BEGIN DATA EXCERPTS

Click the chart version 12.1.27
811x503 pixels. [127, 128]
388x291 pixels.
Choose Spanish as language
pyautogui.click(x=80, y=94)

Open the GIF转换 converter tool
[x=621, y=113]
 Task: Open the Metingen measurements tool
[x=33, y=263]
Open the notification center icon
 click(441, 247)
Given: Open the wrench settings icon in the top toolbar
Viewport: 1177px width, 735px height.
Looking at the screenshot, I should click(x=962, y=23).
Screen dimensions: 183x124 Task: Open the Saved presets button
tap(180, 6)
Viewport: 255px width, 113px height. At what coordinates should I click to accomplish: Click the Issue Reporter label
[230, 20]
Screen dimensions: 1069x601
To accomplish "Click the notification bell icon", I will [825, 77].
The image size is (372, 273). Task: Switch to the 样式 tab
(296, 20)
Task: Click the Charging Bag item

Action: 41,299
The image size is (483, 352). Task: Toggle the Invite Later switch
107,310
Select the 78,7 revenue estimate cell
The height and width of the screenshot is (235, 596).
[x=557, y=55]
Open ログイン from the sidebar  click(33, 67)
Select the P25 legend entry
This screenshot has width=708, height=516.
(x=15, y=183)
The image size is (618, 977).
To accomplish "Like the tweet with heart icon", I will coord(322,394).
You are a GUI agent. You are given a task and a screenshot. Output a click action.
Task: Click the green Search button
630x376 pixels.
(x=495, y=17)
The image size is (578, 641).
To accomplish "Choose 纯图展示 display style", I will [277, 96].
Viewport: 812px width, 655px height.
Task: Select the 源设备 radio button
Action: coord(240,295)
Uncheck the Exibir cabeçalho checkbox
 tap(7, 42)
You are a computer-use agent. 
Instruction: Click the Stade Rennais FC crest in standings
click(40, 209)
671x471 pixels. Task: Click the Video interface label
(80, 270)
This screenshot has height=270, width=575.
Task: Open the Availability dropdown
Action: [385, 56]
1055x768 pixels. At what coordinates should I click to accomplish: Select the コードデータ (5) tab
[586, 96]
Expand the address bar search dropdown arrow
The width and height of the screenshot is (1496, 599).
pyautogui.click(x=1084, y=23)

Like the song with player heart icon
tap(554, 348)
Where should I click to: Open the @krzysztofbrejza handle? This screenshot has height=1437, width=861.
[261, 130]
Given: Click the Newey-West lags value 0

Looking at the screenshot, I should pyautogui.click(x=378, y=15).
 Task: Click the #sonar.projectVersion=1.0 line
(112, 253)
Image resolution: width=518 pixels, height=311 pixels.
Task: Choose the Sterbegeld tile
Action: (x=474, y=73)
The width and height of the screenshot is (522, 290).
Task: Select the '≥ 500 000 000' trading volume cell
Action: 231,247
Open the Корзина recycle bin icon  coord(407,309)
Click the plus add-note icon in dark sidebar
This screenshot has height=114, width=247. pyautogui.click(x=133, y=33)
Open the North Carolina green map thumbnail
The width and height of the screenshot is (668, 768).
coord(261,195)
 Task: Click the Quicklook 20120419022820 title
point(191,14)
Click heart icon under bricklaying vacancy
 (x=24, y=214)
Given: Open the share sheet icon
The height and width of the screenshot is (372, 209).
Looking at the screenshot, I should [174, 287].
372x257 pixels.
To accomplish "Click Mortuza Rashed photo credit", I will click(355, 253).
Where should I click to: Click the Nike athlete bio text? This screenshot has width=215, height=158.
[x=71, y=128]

END DATA EXCERPTS

* REQUIRED ACTION: Return exactly what appears above, from the first line of the entries to the line with "Given: Open the wrench", inclusive.

* TASK OUTPUT:
Click the chart version 12.1.27
811x503 pixels. [127, 128]
388x291 pixels.
Choose Spanish as language
pyautogui.click(x=80, y=94)

Open the GIF转换 converter tool
[x=621, y=113]
 Task: Open the Metingen measurements tool
[x=33, y=263]
Open the notification center icon
 click(441, 247)
Given: Open the wrench settings icon in the top toolbar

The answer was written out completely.